[begin Materials provided]

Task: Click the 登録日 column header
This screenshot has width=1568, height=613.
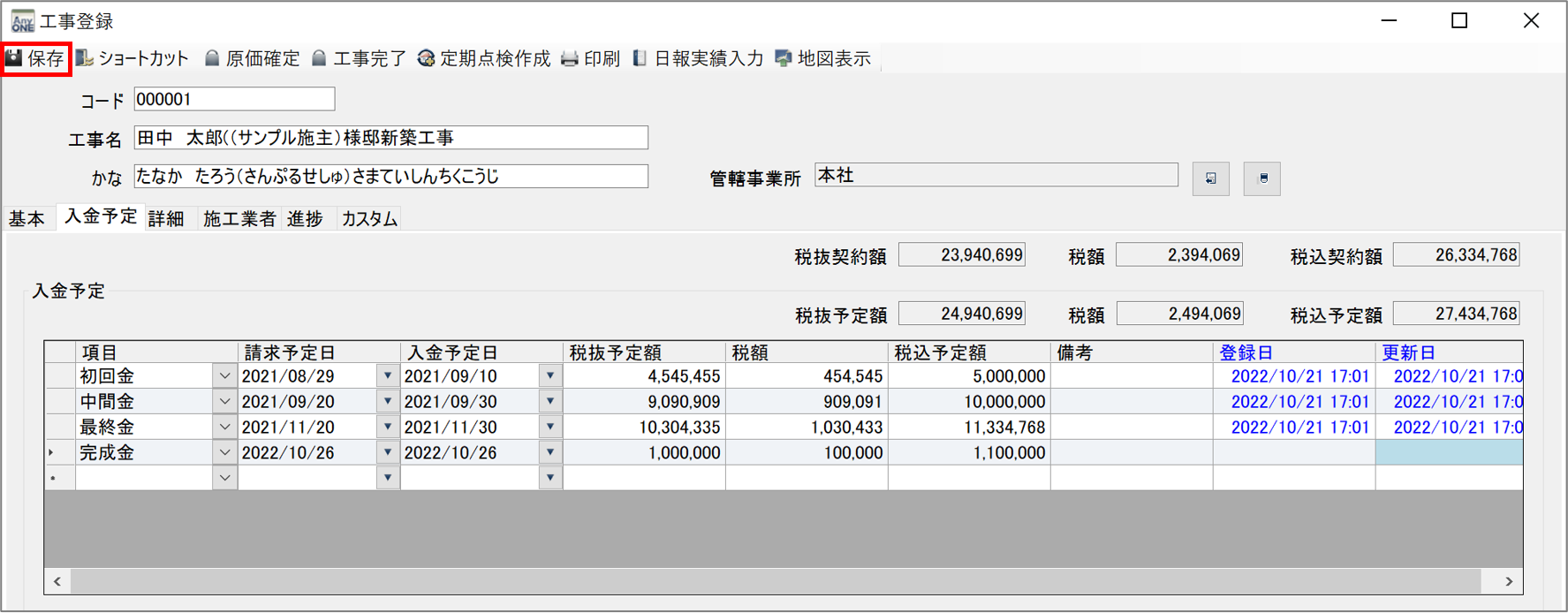Action: click(1246, 352)
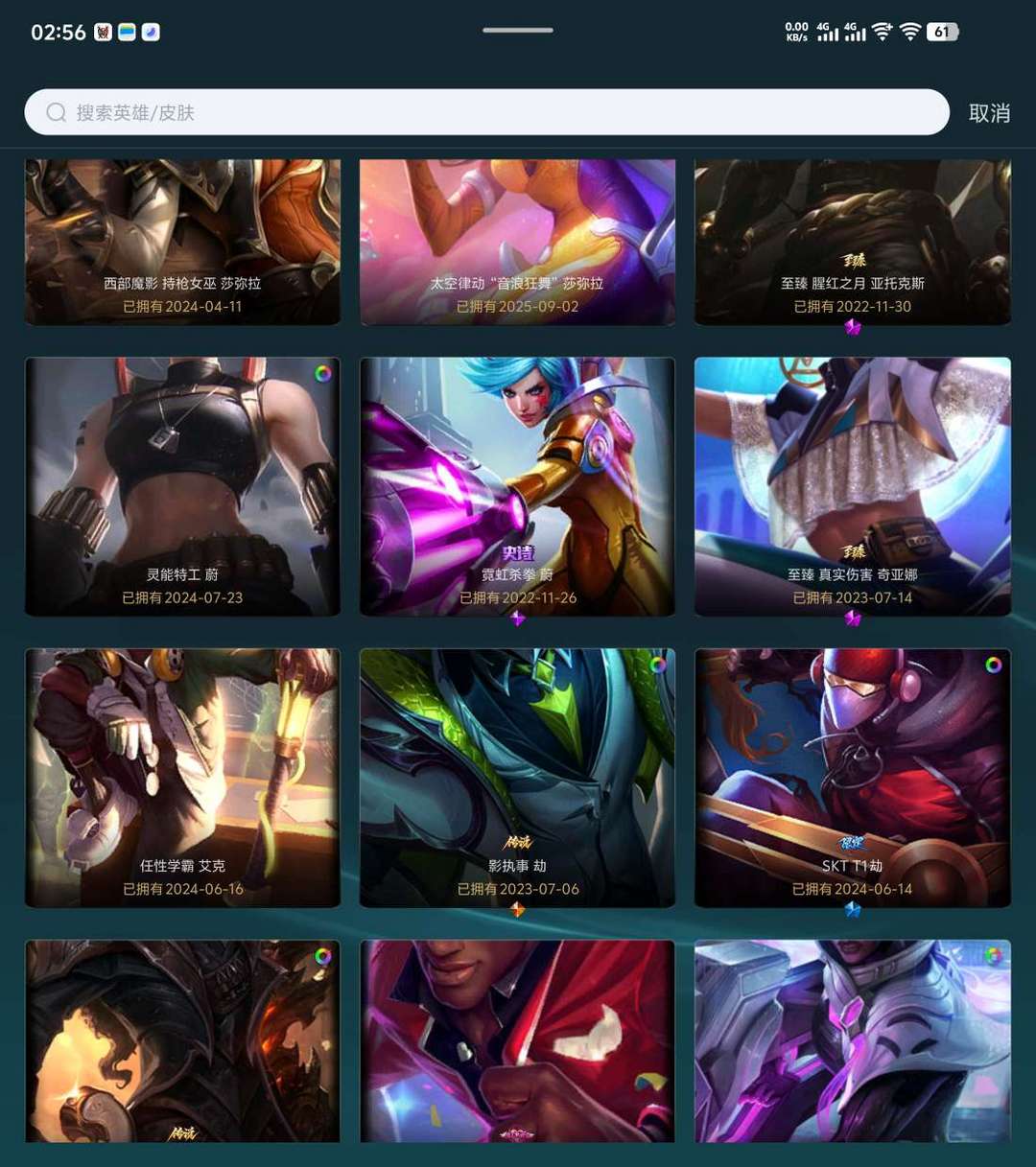1036x1167 pixels.
Task: Open the 至臻 真实伤害 奇亚娜 skin
Action: (853, 486)
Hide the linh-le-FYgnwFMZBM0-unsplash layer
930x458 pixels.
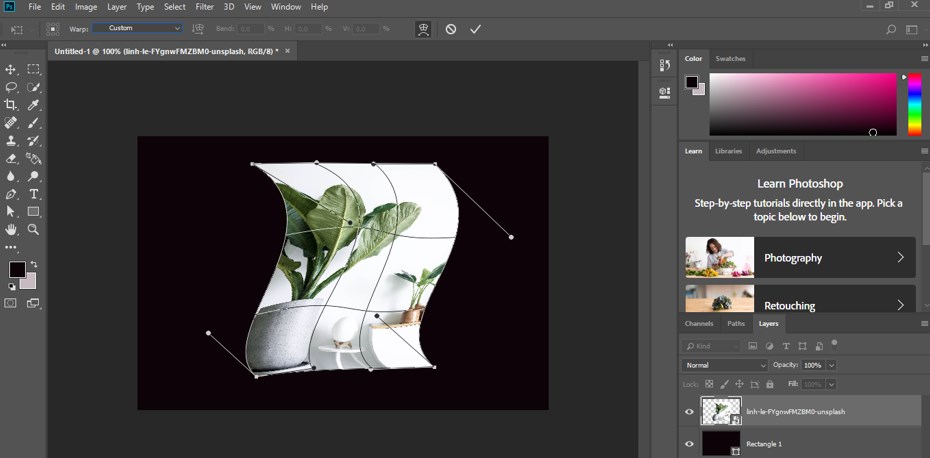coord(689,411)
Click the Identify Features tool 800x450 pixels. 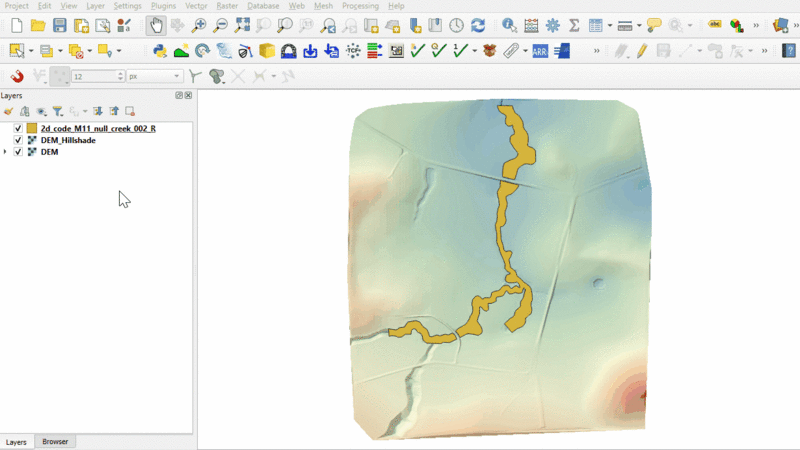pos(509,25)
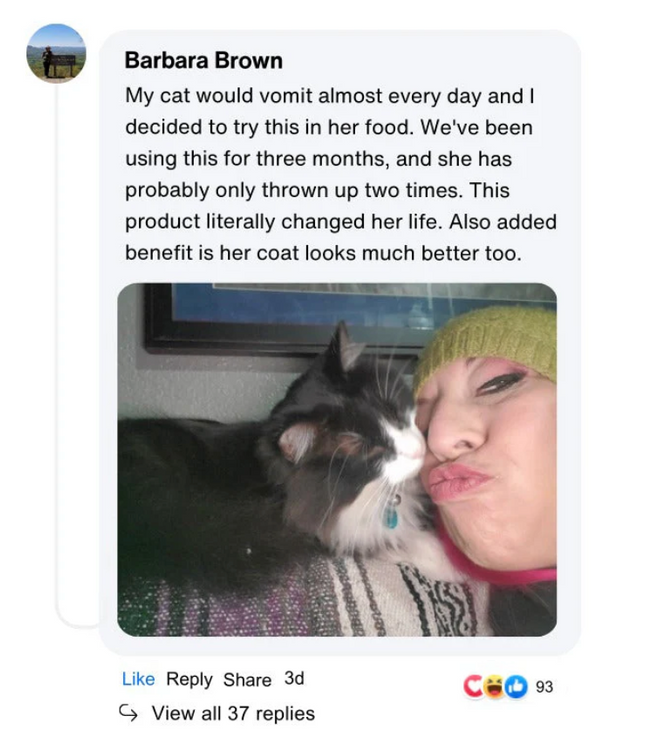Viewport: 665px width, 750px height.
Task: Open the 3d timestamp link
Action: pyautogui.click(x=294, y=678)
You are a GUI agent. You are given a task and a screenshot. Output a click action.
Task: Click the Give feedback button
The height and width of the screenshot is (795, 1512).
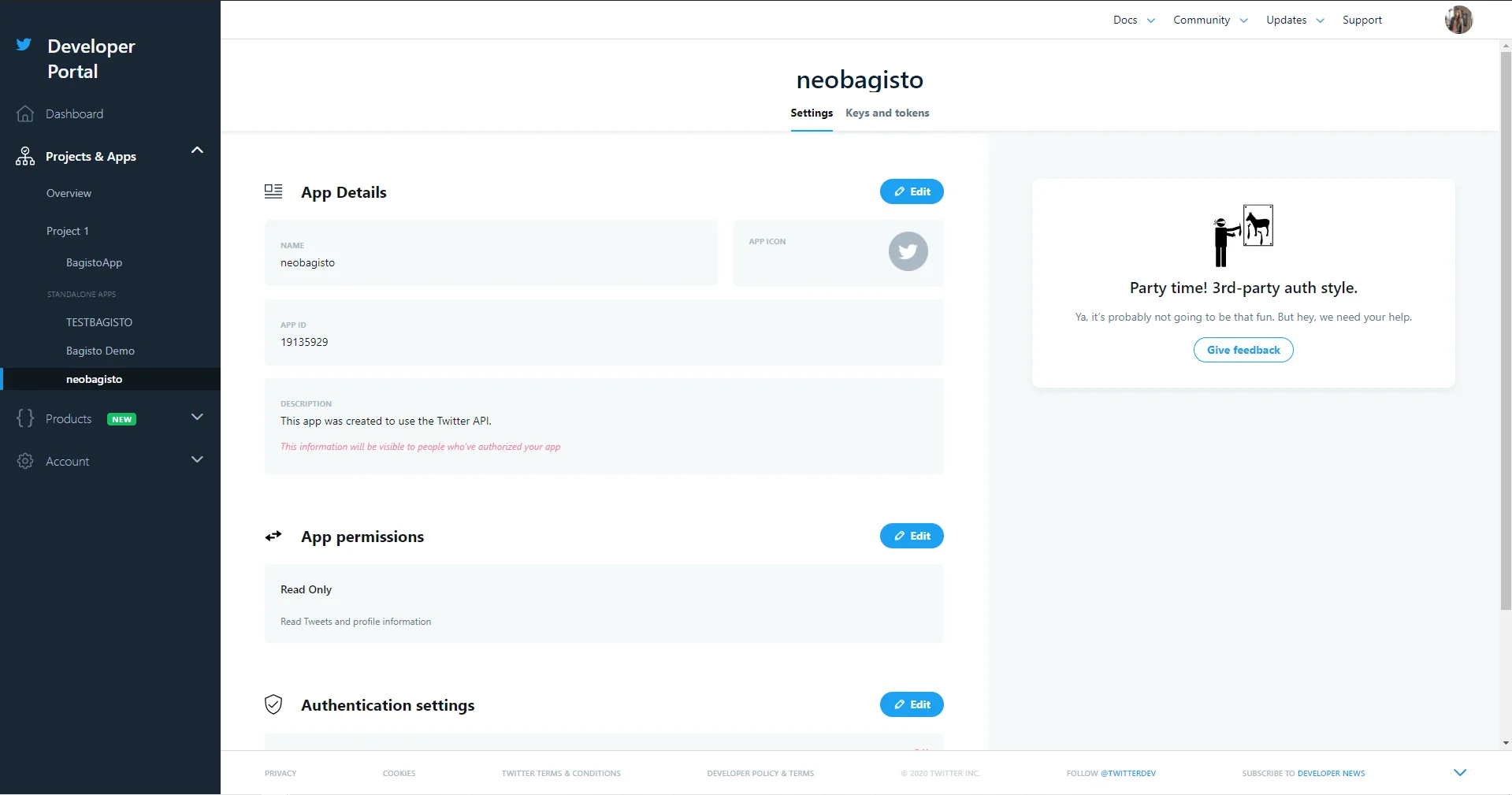[x=1243, y=350]
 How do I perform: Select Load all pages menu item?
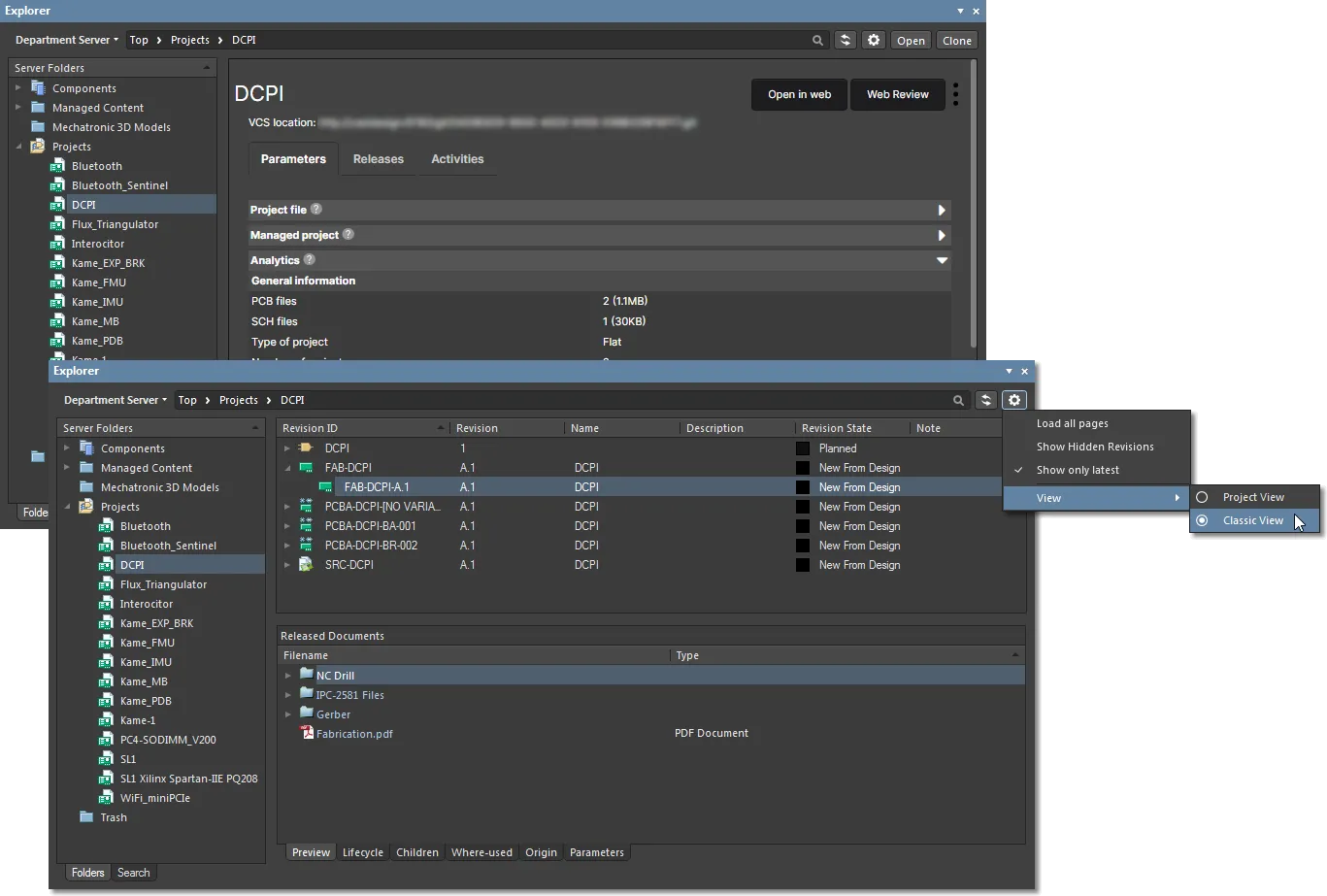1072,423
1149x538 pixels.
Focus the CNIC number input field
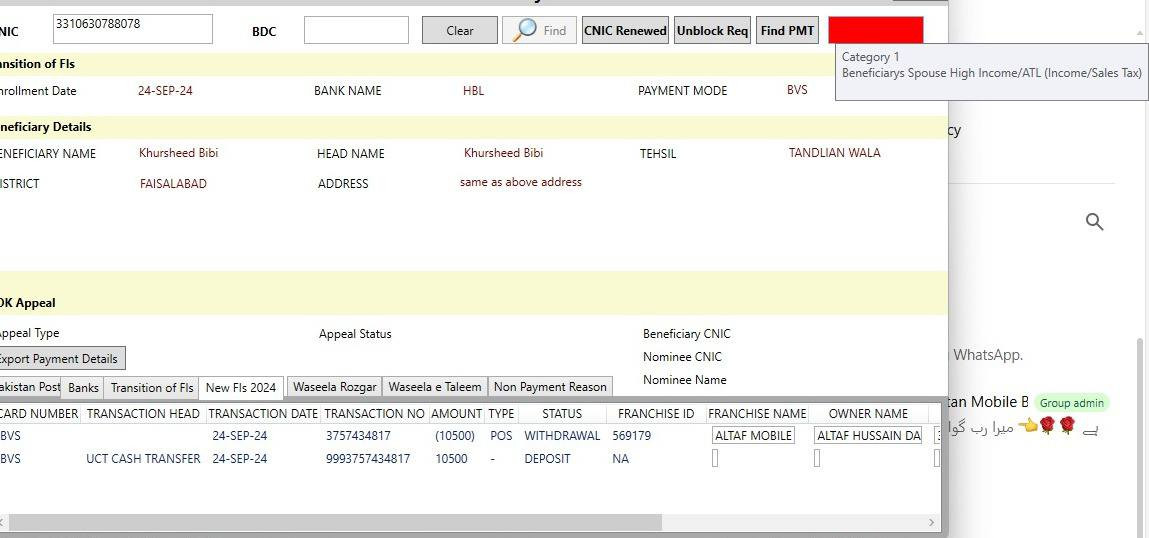coord(132,29)
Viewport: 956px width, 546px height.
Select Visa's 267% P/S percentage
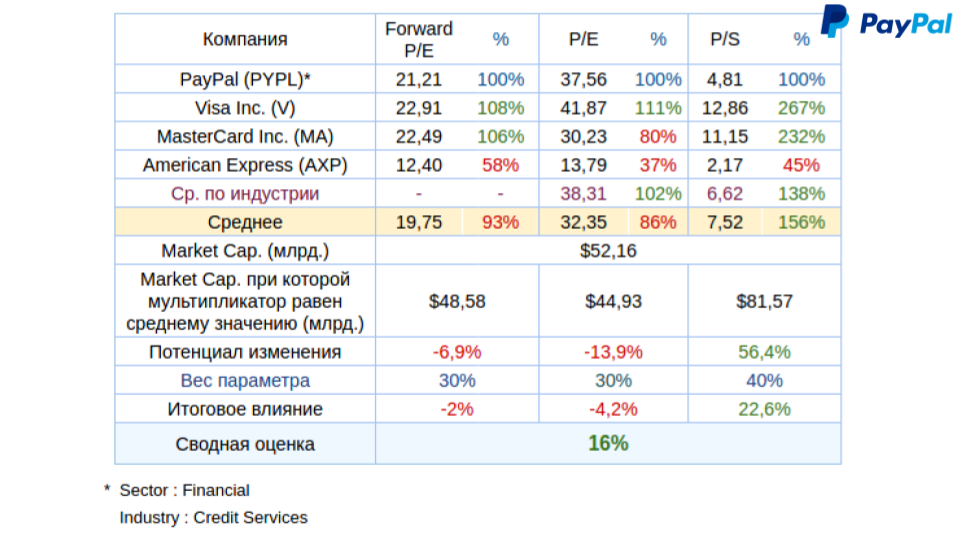801,108
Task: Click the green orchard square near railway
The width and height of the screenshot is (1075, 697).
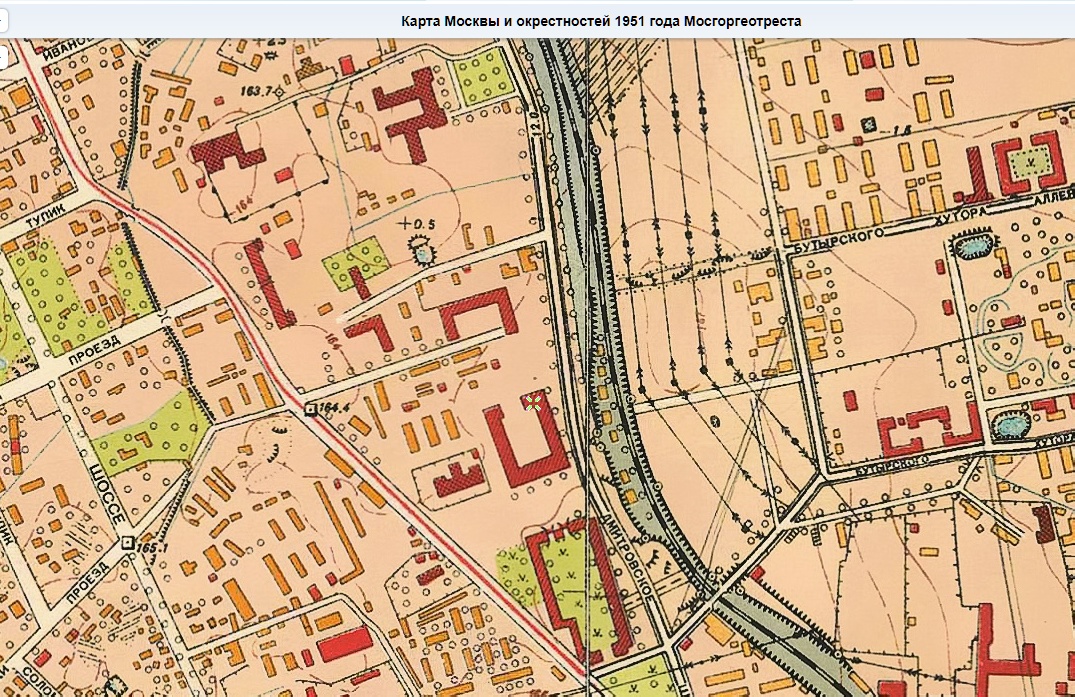Action: pyautogui.click(x=484, y=77)
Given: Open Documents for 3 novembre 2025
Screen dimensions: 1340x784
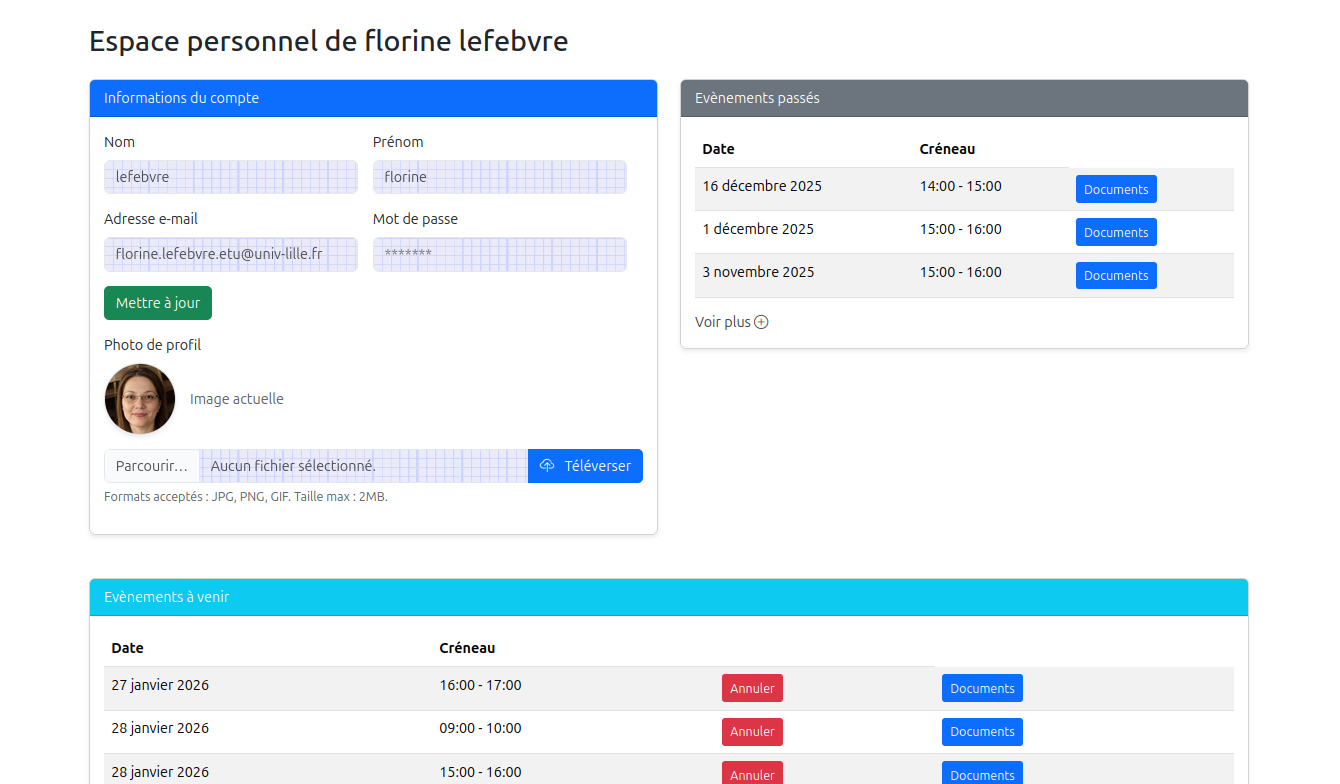Looking at the screenshot, I should point(1116,276).
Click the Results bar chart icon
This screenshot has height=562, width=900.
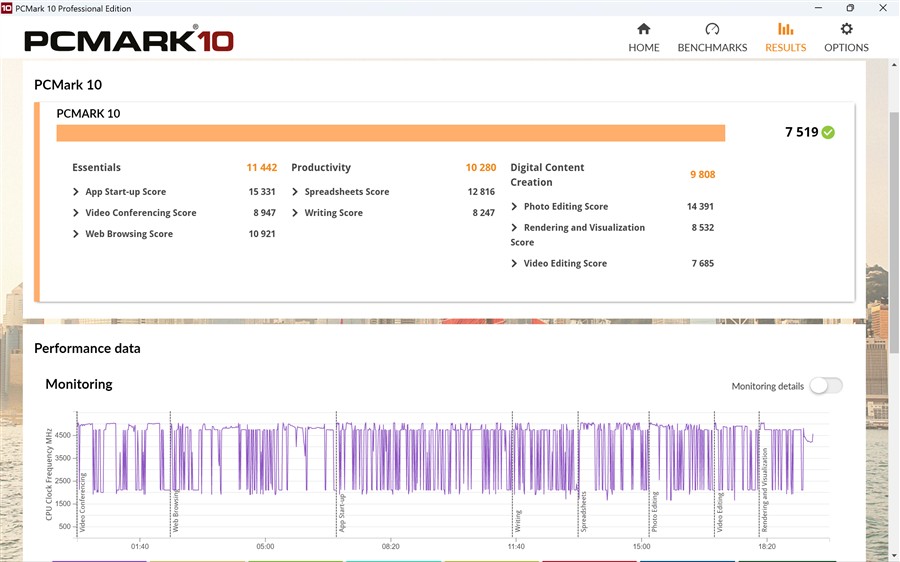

[end Materials provided]

> [What is needed] Please copy out the rows word for word, starting at the line that contains "How do I perform: Select" and ending at the last of the rows. Leave the pictures out.

> [Final answer]
 How do I perform: Select Load all pages menu item?
1072,423
1149x538 pixels.
Focus the CNIC number input field
coord(132,29)
Viewport: 956px width, 546px height.
Select Visa's 267% P/S percentage
801,108
Task: Click the green orchard square near railway
The width and height of the screenshot is (1075, 697).
Action: pyautogui.click(x=484, y=77)
Given: Open Documents for 3 novembre 2025
Screen dimensions: 1340x784
Looking at the screenshot, I should point(1116,276).
Click the Results bar chart icon
This screenshot has height=562, width=900.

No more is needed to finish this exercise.